Weekly Report on Viruses and Intruders – Mytob.DN, and the Trojans Gorgs.A and PGPCoder.A

Mytob.DN is a member of the well-known Mytob family of worms, responsible for several waves of attacks on computers worldwide. Mytob.DN is a worm with backdoor characteristics, which connects to a server remotely, waiting to receive commands from a malicious user to carry out certain actions on the affected computer. It also downloads another malware to the affected computer, detected by Panda Software as Faribot.A. It also modifies the infected computer’s HOSTS file, preventing users from accessing web pages belonging to antivirus companies.

The worm spreads both by taking advantage of the LSASS vulnerability, which it tries to exploit by launching attacks to randomly generate IP addresses, as well as through the MSN Messenger messaging application, by using Faribot.A. Mytob.DN can also spread via email, in a message in English with various formats, sent to addresses that the worm obtains from the affected computer.

Gorgs.A is a Trojan with keylogger characteristics, that is, it logs the keystrokes entered by the affected user in the infected computer. Once installed on the system, the Trojan uses a series of resources to try to go unnoticed by users. Thus, on Windows 9x computers, Gorgs.A uses a function in order not to have its process displayed in the Task List, whereas on Windows 2000/XP computers the Trojan injects itself into the system process EXPLORER.EXE to hide its presence to the user. If the Trojan cannot take any of these actions, it will still run on the computer, although visibly to the user.
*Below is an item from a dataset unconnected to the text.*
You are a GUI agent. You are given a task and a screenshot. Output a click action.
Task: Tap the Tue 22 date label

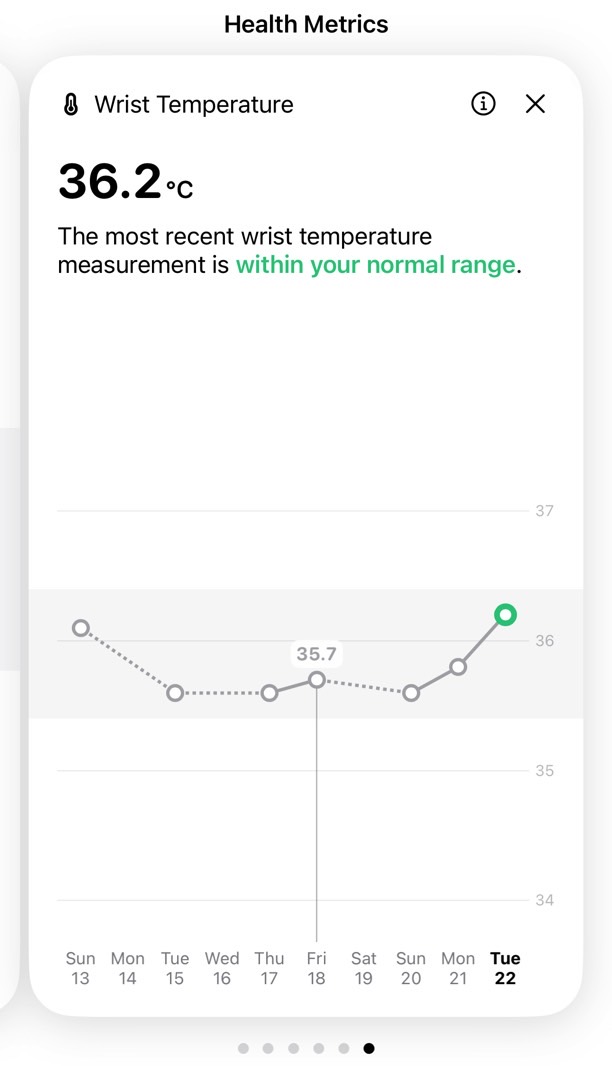click(505, 968)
Once run, the Trojan logs all the keystrokes entered by the user and saves them to a file. When this file reaches a certain size, it is sent by email to an address belonging to a Russian domain. As is usual with Trojans, Gorgs.A cannot spread by itself but needs to be distributed manually through other channels.
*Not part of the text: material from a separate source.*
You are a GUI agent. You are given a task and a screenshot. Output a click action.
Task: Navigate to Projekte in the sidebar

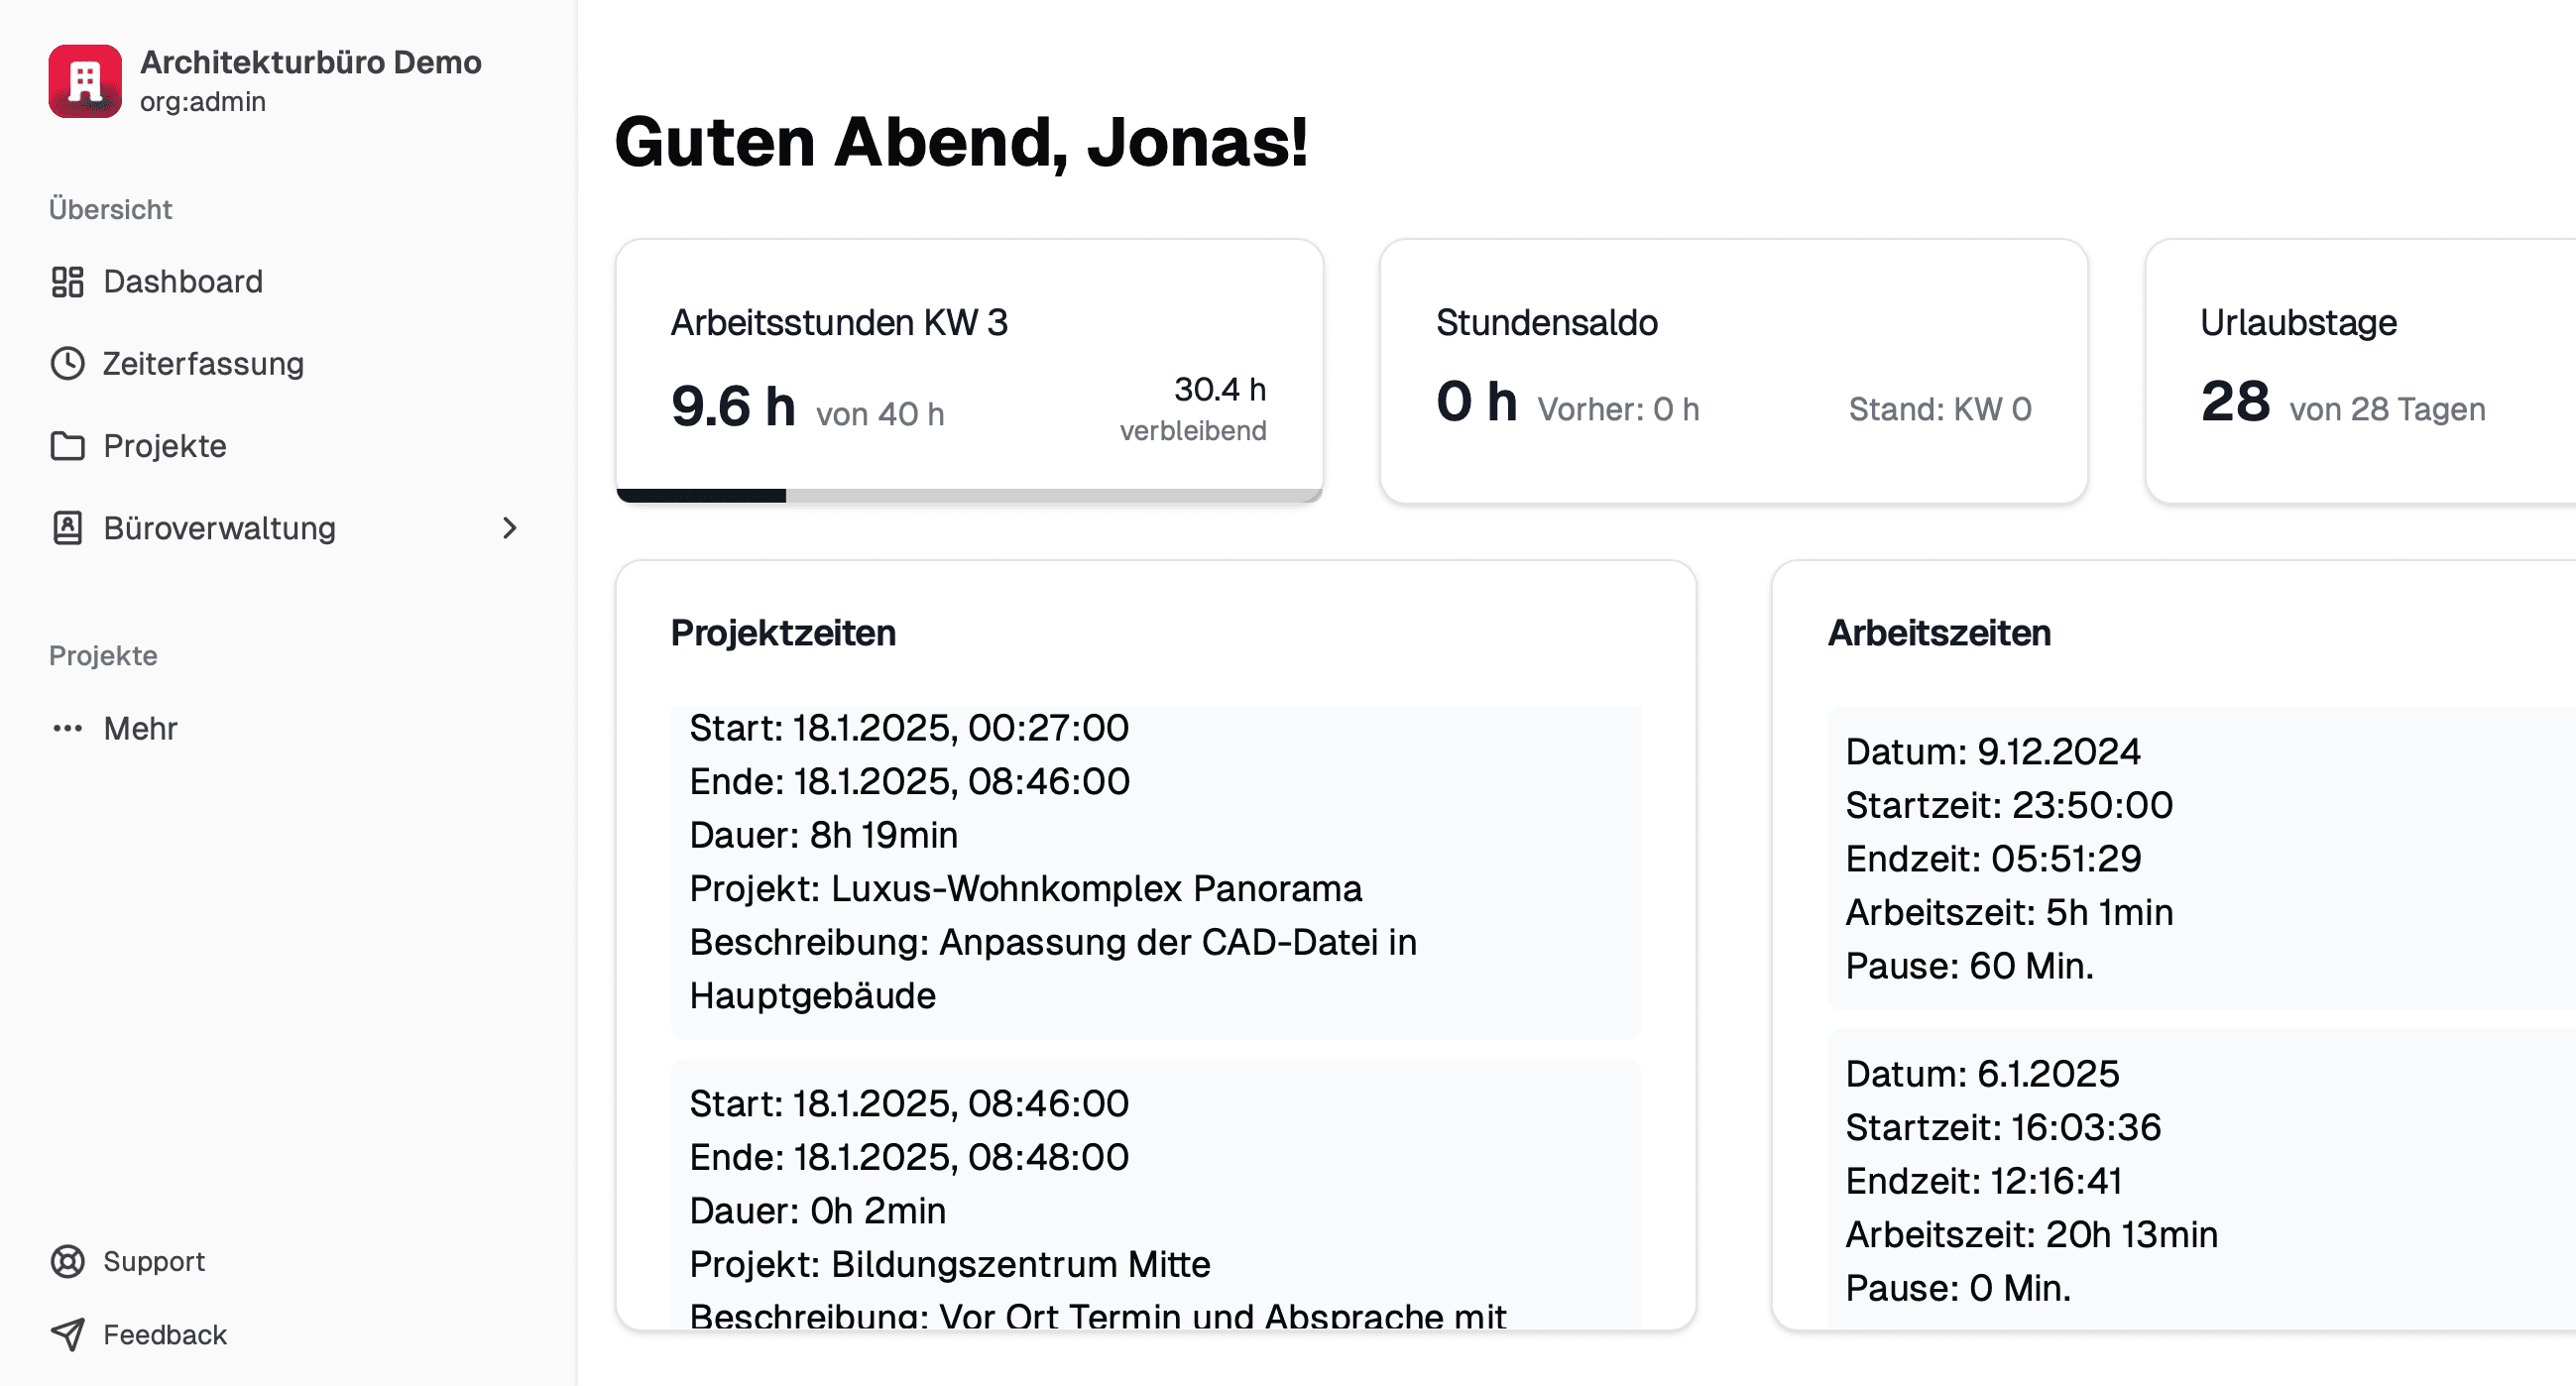(x=164, y=446)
PGPCoder.A has started a new trend in computer malware, the so-called “ransom-ware”, that is, malicious software whose purpose is to obtain money through extortion. In this particular case, the Trojan digitally encrypts files with certain extensions: DOC (Word documents), JPG (images), XLS (Excel spreadsheets), HTML (web pages), or the most common compression formats, ZIP and RAR. Then, PGPCoder.A creates a TXT file in every directory in which it has encrypted a file. This file includes an explanation of the Trojan’s action and asks users for $200 for their files to be released, as well as giving them a contact email address. Finally, PGPCoder.A creates two keys in the Windows Registry: one to ensure it is run on every system startup, and the second to monitor the progress of the Trojan in the infected computer, counting the number of files that have been analyzed by the malicious code.